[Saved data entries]
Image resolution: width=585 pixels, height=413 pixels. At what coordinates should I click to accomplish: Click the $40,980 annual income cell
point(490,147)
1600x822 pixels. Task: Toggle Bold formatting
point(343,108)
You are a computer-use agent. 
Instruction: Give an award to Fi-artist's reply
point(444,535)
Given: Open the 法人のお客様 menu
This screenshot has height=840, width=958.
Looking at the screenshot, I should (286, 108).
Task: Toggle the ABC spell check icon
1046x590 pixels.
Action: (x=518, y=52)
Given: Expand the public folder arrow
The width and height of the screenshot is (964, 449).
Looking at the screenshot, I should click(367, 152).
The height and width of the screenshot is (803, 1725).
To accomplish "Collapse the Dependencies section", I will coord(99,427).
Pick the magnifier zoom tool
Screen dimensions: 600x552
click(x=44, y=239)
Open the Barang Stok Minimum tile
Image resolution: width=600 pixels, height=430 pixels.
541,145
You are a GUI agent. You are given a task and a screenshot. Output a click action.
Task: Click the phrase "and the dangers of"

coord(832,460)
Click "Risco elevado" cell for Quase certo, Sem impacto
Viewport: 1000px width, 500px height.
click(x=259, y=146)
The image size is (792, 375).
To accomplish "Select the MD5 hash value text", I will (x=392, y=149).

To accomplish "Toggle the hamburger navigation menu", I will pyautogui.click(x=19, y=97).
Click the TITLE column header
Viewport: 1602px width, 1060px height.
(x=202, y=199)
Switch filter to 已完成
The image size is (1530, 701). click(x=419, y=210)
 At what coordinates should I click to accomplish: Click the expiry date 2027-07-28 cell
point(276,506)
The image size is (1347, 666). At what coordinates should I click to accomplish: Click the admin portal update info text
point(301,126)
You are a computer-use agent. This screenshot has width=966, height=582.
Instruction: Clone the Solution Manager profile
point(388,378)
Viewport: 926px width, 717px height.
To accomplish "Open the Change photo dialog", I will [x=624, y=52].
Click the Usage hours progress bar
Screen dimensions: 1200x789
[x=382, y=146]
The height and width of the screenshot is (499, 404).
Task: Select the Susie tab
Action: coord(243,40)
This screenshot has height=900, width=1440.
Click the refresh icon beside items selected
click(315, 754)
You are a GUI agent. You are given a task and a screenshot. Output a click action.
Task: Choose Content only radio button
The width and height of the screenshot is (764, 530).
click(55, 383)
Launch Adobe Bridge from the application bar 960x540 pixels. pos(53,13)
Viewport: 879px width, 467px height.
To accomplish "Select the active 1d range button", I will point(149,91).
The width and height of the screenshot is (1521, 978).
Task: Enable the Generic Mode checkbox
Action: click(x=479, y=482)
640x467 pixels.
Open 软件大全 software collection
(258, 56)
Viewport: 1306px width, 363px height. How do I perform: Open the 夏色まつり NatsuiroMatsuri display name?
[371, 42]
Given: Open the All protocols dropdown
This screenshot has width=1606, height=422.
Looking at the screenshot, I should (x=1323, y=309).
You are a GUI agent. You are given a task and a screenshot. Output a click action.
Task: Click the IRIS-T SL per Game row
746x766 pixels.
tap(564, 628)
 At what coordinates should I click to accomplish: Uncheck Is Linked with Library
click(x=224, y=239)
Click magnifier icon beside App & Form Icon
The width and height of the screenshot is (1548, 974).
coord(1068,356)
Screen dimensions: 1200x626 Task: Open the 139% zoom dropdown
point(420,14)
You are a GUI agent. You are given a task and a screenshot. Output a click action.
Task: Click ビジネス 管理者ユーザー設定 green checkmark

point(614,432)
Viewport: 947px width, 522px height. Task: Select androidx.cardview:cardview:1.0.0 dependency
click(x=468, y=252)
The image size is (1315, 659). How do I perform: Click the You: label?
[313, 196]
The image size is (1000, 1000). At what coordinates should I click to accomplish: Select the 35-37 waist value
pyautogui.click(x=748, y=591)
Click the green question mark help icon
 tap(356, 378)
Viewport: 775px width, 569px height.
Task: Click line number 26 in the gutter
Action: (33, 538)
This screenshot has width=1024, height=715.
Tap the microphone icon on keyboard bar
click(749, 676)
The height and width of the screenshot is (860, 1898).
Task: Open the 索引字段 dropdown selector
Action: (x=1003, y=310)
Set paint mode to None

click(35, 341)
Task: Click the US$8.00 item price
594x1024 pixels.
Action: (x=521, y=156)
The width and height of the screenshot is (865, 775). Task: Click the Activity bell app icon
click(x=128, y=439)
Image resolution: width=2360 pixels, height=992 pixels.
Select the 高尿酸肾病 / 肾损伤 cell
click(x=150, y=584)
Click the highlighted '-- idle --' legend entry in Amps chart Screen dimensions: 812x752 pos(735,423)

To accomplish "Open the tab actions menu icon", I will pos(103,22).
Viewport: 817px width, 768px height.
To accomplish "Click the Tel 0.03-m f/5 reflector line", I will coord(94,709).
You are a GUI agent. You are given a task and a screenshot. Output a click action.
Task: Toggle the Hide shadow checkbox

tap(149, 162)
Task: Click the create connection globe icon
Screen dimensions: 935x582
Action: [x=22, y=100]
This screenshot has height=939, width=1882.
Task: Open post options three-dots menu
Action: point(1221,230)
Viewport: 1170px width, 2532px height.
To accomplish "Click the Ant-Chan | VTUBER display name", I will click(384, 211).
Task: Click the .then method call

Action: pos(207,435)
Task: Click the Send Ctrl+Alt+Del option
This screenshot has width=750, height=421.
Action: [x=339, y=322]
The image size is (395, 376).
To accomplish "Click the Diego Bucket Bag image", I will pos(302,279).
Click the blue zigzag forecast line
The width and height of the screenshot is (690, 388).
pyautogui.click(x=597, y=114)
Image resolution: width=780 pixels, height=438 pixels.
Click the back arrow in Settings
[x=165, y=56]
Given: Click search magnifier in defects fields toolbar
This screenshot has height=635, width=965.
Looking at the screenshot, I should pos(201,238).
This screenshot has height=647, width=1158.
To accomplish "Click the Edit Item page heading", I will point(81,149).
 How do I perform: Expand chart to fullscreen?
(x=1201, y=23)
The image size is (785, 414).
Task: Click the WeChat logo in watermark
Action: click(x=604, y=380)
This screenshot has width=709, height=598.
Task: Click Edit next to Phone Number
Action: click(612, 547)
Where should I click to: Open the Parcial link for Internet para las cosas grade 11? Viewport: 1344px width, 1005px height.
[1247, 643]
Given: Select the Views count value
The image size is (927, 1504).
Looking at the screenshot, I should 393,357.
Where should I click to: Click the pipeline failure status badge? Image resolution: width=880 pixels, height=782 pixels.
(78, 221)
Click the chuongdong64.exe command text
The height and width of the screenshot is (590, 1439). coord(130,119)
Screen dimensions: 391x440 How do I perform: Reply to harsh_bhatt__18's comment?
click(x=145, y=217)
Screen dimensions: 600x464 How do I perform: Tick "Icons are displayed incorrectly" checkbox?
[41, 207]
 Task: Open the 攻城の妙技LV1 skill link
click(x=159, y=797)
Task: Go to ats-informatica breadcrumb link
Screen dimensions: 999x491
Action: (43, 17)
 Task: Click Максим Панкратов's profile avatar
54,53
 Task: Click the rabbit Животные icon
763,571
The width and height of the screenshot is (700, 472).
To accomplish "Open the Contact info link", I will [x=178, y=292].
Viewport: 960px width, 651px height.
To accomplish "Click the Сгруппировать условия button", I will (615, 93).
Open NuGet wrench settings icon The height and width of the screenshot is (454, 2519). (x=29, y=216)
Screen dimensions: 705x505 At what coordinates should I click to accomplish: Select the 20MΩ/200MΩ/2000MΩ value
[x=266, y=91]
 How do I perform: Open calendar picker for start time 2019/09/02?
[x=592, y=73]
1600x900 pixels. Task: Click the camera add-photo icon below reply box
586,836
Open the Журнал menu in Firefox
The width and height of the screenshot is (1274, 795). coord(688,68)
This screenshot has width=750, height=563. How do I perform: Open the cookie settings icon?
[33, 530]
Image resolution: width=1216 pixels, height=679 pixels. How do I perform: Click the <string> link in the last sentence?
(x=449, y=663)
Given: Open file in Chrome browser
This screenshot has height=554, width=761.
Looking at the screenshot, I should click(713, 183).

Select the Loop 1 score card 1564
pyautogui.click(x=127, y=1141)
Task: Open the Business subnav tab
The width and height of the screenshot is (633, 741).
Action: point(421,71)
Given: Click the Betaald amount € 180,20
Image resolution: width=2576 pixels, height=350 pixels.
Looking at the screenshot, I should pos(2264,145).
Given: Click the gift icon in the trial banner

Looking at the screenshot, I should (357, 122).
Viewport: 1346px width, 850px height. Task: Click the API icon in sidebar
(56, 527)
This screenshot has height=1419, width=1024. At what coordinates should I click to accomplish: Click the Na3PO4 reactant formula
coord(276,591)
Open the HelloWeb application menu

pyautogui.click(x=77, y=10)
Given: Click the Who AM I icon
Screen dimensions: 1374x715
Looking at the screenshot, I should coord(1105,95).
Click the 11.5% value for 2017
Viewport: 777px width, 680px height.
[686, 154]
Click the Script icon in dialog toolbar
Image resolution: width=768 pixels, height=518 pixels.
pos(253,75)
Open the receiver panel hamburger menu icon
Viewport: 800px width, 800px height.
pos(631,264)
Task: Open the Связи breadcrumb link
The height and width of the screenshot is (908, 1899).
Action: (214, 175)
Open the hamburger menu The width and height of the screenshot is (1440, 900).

* WHAT IS NEEDED *
The lines holding the word "breadcrumb" are the answer. Find them in the entries and copy them.

* REPLY *
Task: Go to ats-informatica breadcrumb link
Task: Open the Связи breadcrumb link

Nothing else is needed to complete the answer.